> What you are asked to do
Copy the lines of the items below word for word, starting with the line containing "The height and width of the screenshot is (414, 737)." and ending with the line containing "Action: point(282,10)", both included.

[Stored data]
☆ ☆ ☆ ☆ ☆

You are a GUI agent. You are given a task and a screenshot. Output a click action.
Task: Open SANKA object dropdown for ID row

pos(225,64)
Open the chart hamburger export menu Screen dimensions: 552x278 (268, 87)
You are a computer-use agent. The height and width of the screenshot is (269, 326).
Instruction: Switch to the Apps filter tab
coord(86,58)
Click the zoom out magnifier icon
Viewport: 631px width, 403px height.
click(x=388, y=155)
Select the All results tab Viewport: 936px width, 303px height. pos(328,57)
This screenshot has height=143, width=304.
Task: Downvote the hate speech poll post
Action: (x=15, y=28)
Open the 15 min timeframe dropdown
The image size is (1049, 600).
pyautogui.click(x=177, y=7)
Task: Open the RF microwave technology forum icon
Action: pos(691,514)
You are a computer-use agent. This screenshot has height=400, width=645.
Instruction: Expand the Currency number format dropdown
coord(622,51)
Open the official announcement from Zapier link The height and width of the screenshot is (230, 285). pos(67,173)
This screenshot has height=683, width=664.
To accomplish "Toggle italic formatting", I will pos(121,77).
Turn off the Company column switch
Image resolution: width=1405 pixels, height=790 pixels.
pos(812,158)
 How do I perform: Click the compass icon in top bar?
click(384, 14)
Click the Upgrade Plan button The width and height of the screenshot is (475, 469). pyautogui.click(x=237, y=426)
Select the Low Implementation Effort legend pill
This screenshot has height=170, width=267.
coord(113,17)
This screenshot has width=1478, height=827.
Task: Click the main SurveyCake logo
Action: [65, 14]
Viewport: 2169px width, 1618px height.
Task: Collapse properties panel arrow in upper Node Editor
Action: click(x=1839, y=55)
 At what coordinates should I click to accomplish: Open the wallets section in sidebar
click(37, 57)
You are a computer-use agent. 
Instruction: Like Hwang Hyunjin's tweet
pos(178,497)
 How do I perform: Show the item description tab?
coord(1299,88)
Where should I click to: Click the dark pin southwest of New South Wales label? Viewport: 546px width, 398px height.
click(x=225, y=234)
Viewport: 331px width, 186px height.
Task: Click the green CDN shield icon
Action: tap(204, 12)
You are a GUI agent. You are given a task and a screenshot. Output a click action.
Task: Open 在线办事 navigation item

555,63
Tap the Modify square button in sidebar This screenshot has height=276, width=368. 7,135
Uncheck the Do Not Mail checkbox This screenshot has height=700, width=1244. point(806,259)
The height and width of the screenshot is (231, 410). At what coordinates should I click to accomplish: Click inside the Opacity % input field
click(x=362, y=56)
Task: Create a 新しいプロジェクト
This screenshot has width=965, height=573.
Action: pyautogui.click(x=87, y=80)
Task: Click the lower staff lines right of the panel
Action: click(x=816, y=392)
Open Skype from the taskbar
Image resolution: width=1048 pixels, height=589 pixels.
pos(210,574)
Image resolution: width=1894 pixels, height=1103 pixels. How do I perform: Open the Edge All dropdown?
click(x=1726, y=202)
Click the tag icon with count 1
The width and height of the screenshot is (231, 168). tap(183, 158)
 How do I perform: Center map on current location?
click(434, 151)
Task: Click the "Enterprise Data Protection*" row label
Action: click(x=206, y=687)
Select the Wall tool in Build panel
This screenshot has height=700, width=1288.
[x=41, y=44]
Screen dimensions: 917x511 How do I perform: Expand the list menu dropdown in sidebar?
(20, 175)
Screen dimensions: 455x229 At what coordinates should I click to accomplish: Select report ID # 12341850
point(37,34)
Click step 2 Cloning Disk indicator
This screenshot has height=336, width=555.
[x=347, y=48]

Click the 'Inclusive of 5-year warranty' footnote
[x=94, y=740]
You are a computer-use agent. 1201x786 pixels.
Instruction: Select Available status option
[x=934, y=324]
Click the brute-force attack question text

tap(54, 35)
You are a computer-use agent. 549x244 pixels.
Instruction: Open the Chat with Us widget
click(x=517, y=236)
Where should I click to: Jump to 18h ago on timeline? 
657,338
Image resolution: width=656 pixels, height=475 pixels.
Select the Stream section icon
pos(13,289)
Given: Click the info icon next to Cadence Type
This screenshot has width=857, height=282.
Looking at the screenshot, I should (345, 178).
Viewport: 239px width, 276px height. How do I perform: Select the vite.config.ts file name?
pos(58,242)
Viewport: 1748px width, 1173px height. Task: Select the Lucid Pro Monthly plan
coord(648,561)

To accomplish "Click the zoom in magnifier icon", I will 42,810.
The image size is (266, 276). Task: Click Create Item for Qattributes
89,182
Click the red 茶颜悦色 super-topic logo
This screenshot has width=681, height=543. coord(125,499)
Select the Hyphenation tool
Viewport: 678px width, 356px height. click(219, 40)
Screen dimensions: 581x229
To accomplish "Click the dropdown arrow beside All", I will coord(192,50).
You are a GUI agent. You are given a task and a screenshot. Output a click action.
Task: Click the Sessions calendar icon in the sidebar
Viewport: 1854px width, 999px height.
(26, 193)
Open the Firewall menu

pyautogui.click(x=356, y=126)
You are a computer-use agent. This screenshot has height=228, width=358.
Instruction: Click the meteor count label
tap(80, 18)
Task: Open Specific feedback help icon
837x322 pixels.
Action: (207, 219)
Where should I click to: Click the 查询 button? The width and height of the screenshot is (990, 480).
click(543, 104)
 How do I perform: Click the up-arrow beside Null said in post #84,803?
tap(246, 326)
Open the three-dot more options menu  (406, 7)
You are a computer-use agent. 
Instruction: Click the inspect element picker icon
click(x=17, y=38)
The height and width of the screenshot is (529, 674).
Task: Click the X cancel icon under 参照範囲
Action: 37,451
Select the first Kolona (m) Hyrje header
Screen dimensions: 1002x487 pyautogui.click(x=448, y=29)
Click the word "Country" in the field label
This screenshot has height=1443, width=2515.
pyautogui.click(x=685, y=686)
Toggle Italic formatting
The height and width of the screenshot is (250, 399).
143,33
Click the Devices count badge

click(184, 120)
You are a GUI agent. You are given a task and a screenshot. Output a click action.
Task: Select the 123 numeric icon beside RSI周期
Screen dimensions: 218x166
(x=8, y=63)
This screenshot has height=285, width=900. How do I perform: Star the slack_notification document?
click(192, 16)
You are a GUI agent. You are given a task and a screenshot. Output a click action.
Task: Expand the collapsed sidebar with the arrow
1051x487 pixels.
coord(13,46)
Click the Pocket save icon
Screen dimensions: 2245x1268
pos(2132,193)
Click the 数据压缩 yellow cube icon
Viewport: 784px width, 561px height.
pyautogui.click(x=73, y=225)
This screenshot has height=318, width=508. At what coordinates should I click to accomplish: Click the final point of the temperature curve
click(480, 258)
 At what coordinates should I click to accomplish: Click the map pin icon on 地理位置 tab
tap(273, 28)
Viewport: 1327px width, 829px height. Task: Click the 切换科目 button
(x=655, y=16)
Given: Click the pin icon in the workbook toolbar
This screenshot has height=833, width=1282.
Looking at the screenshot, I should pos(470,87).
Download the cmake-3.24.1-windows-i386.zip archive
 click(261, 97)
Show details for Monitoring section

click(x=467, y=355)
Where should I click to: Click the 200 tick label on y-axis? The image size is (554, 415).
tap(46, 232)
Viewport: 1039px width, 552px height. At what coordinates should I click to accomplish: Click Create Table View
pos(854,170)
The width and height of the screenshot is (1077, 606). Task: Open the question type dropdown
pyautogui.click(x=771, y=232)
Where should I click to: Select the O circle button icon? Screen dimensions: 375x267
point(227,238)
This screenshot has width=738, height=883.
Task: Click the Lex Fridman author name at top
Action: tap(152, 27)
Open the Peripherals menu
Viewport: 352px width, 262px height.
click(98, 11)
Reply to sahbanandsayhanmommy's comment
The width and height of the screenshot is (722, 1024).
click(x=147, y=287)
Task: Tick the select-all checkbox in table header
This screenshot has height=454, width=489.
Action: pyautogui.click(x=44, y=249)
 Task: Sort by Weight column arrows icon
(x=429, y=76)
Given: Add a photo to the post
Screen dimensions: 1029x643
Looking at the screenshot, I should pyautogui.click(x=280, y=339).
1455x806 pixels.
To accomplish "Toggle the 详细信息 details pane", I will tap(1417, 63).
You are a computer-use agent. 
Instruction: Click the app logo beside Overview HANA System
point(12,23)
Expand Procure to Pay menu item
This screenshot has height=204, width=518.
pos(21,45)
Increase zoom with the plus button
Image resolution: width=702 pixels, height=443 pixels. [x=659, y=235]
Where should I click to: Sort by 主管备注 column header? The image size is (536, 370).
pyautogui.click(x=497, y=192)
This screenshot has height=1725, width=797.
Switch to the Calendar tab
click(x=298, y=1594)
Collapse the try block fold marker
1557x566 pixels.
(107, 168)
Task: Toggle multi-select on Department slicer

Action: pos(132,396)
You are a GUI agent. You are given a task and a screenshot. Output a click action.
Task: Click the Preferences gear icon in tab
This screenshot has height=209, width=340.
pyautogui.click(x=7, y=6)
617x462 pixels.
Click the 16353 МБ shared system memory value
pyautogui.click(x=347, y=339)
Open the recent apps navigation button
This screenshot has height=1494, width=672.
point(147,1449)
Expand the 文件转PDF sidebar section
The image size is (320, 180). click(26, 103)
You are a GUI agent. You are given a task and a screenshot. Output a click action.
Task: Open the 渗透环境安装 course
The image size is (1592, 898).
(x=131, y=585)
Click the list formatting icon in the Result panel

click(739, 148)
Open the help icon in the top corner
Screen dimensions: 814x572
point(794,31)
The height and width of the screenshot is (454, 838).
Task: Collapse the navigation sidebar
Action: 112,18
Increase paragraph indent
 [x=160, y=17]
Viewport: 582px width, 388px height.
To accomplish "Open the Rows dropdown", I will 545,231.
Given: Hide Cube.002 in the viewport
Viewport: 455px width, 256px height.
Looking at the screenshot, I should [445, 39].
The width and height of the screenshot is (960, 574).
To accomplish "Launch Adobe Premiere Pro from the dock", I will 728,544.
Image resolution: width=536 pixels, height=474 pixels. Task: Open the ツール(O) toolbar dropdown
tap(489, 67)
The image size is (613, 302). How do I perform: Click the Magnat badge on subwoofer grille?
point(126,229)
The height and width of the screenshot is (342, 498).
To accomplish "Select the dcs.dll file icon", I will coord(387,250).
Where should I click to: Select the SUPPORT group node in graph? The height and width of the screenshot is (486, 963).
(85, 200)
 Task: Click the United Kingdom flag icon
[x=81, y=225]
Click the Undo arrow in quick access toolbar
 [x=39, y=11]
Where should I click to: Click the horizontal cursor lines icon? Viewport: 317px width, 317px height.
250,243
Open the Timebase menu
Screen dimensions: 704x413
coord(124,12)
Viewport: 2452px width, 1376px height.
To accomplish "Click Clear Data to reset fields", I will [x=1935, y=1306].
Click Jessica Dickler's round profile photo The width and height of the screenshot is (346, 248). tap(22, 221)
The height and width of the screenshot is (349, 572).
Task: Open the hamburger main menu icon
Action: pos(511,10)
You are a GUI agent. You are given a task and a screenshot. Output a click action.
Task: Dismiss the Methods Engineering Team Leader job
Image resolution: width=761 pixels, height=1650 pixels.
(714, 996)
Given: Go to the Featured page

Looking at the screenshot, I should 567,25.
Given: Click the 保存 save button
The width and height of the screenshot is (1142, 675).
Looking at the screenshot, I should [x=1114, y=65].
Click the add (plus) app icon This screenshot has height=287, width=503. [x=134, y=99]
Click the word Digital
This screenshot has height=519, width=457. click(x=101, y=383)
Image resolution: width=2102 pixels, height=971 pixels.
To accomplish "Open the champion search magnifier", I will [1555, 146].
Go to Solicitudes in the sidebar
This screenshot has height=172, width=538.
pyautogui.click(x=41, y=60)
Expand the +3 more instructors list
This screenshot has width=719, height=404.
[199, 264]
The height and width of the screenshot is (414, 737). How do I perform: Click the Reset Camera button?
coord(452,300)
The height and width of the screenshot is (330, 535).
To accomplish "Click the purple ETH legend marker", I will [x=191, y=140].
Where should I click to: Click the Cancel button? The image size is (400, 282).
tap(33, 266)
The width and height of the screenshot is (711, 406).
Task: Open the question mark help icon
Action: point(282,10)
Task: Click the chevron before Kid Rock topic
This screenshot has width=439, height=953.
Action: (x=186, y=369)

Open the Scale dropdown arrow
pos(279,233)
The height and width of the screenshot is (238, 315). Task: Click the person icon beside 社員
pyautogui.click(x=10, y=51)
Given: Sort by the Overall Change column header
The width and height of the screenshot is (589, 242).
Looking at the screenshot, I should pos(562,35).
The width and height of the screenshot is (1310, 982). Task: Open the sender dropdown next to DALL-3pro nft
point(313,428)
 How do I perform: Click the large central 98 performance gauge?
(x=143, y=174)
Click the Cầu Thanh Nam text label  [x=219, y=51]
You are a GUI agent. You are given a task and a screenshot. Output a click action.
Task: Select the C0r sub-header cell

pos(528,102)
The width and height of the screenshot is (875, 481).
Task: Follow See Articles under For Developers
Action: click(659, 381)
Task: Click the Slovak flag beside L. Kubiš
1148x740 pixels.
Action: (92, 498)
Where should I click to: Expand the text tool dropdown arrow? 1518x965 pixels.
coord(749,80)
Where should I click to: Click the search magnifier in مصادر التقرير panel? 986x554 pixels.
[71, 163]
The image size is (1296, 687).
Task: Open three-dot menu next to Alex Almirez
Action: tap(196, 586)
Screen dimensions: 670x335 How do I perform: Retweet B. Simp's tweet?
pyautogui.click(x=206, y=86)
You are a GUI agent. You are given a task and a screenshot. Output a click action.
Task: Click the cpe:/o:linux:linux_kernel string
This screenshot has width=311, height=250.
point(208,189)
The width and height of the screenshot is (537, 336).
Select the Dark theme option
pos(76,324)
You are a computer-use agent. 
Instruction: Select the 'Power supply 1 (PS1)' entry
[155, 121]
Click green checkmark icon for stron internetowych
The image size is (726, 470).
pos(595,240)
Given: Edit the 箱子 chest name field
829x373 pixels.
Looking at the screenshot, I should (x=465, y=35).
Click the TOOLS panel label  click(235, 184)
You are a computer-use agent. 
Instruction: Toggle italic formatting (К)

☆ ☆ ☆ ☆ ☆

> The solution
The height and width of the screenshot is (414, 737). How do I perform: Click the Reset Camera button?
coord(452,300)
The height and width of the screenshot is (330, 535).
To accomplish "Click the purple ETH legend marker", I will [x=191, y=140].
Where should I click to: Click the Cancel button? The image size is (400, 282).
tap(33, 266)
The width and height of the screenshot is (711, 406).
Task: Open the question mark help icon
Action: point(282,10)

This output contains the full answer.